# DOCUMENT EXCERPT:
☆ ☆ ☆ ☆ ☆
Foveated rendering can achieve significant speedups. Guenter et al. [27] reported that a 100x speedup is possible with a FOV of 70%. Moreover, they state that increasing the display’s FOV, which usually has a quadratic effect on rendering requirements, has a linear effect on foveated rendering, because the added extra display area is only adding an even lower level of quality rendering.

In summary, there are still two major difficulties with rasterization and foveated rendering: Firstly, it is hard to sample according to the CSF in screen space. Secondly, changing LoD based on gaze direction causes quick model changes all the time and, therefore, requires having multiple levels of details versions of the same model in memory.

3.2 Foveated Path Tracing

In contrast to fixed resolution of rasterization, in path tracing, rays are sent from screen locations. It is straightforward to distribute these rays according to the CSF. This optimization is one idea of making path tracing faster by reducing the total ray count.

There are already a few publications of techniques for foveated ray tracing. Murphy et al. [24] chose so called ray casting, which sends out only one ray per pixel, because it suited better for their test cases, where they change both the image space sampling rates and the model quality. Zhang et al. [28] use a screen-space ray tracing technique based on depth peeling the scene, but this approach is approximate and limited to simple scenes. Swafford et al. [30] test different amounts of quality reduction with foveated ray casting using multi-layer relief mapping. In fourth found paper Fujita et al. [29] call their ray tracing foveated, even though they do not utilize eye tracking and, therefore, they have the best quality always on the center of the screen. Siekawa et al. [25] reduce the rendering time of a single path traced frame from 48 min to 15 min by introducing a simulated static gaze point to their non-real-time rendering.
☆ ☆ ☆ ☆ ☆
# DATA SHOWN:
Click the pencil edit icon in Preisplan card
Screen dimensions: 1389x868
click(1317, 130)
☆ ☆ ☆ ☆ ☆
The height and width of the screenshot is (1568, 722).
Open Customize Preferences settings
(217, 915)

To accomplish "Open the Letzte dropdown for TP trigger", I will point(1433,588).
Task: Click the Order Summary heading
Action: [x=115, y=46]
☆ ☆ ☆ ☆ ☆
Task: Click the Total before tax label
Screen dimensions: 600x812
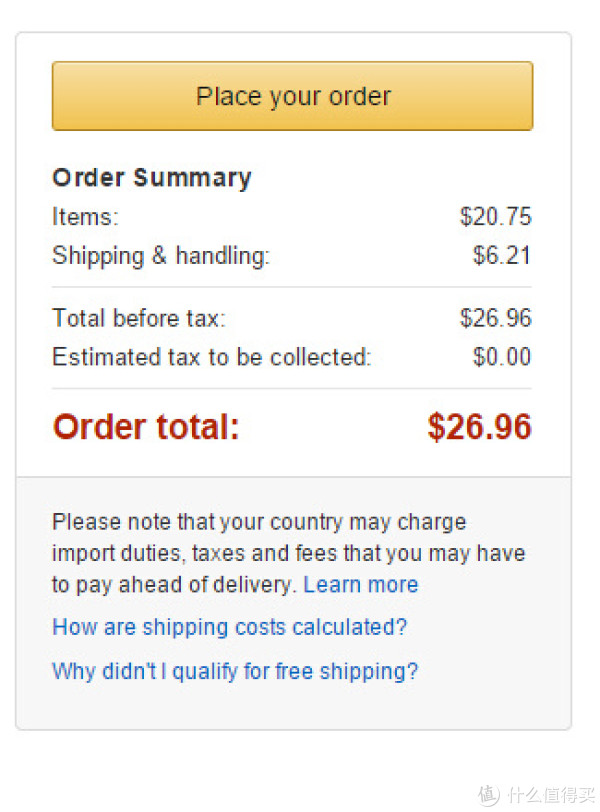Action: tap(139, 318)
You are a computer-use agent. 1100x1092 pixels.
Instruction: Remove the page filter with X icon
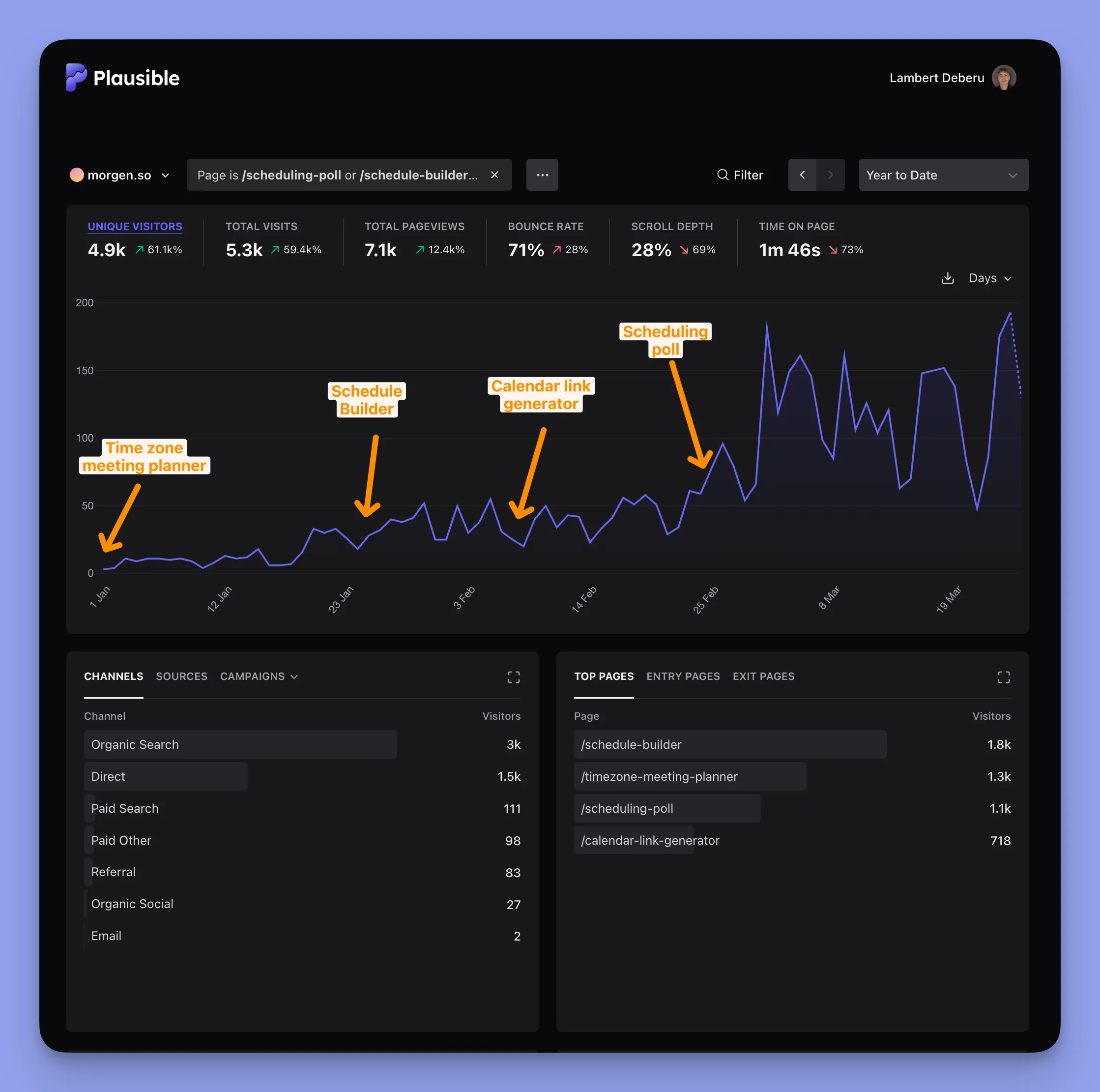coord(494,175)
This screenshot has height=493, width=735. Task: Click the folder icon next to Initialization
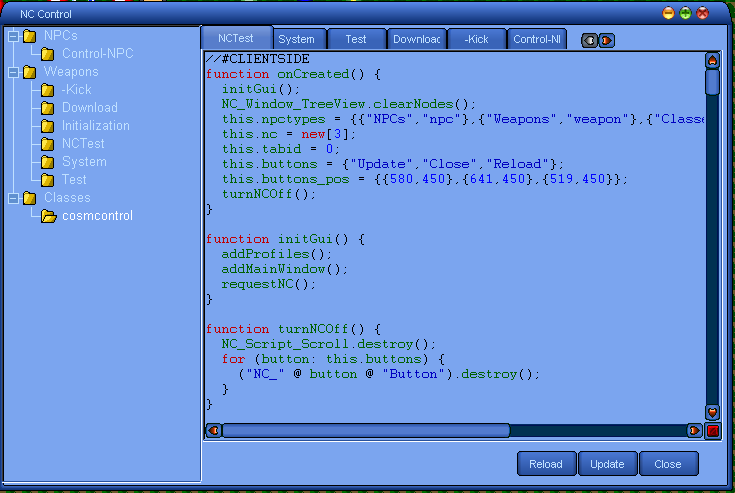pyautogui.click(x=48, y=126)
☆ ☆ ☆ ☆ ☆
# REQUIRED TASKS:
**a)** Can you put the listing lines, starting with the line that contains "The height and" and going on through the line that contains "Action: [x=115, y=46]", into a Markdown table with the columns Row and Line, numbering each line and leaving out blank ones?
**b)** How would the passage on foveated rendering and path tracing go on? Write what follows its last sentence.

# EXERCISE RESULTS:
**a)**
| Row | Line |
|---|---|
| 1 | The height and width of the screenshot is (1568, 722). |
| 2 | Open Customize Preferences settings |
| 3 | (217, 915) |
| 4 | To accomplish "Open the Letzte dropdown for TP trigger", I will point(1433,588). |
| 5 | Task: Click the Order Summary heading |
| 6 | Action: [x=115, y=46] |

**b)**
4 Theoretical Performance Gain Analysis

The motivation of this analysis is to find a lower bound on the speed up foveation can give to path tracing. CSF estimates how much details the human eye is able to resolve as a function of the angle from the gaze fixation point. The size of the detail is expressed as so called spatial frequency and the unit is cycles per degree (c / deg). That is, how many of given sized details fit into one degree of human vision. By using CSF it is possible to find out how many rays we can omit when using foveated path tracing. Approximation model of CSF can be divided into two separate parts

$$\begin{aligned} H(e, v) = M(e) \times G(v) \end{aligned}$$
(1)

where M(e) is a function of angle e to the center of the gaze fixation point and G(v) depends on the velocity v of the eye rotation [15]. Increasing velocity reduces the amount of contrast human eye is able to detect. Since we are trying to find the minimum amount of quality we can omit, we set the velocity to its most pessimistic value of zero. That is, the situation when the eye is focused and seeing as much details as it can, in other words \(G(0) = 1\). Taking into account that the smallest detail humans are able to resolve is ca. 60 c/deg, the equation from [15] can be simplified to

$$\begin{aligned} H(e, 0) = M(e) = {\left\{ \begin{array}{ll} 60.0 &{} 0 \le e \le 5.79\\ \frac{449.4}{(0.3e + 1)^2} &{} e > 5.79 \end{array}\right. } . \end{aligned}$$
(2)

First we examine performance gain on a perfect HMD device capable of showing as much details as human eyes are able to resolve. A perfect HMD device would be one capable of displaying this 60 c/deg details with the oval FOV of \(160^\circ \) horizontal and \(135^\circ \) degrees vertical. The biggest amount details need to be rendered when the user is looking at the center of the screen. For this reason, to provide lower bound estimate, we substitute the angle \(e = 0\) of the Eq. 2 to the center of the perfect HMD’s FOV. In that case, e tells the angle from the center of the FOV. One slice of the FOV area is shown in Fig. 5.

Then we integrate the Eq. 2 over the whole area of the oval FOV. When the volume is compared to the maximum amount of resolvable details 60 c/deg on the same area, the result is that 94% of the details are unresolvable.

Another interesting case to estimate in the theoretical examination is calculating the same number for one of a contemporary consumer grade VR helmet, the HTC Vive, which is able to display details with around 15.3 c/deg [32]. We limit the Eq. 2 to this number and calculate the integral over a circular area with radius of \(110^\circ \). The result is that at least 70% of the details can be omitted. The area of these omitted details is highlighted in Fig. 5. Remember that this is just one slice of the solid of revolution around the vertical axis.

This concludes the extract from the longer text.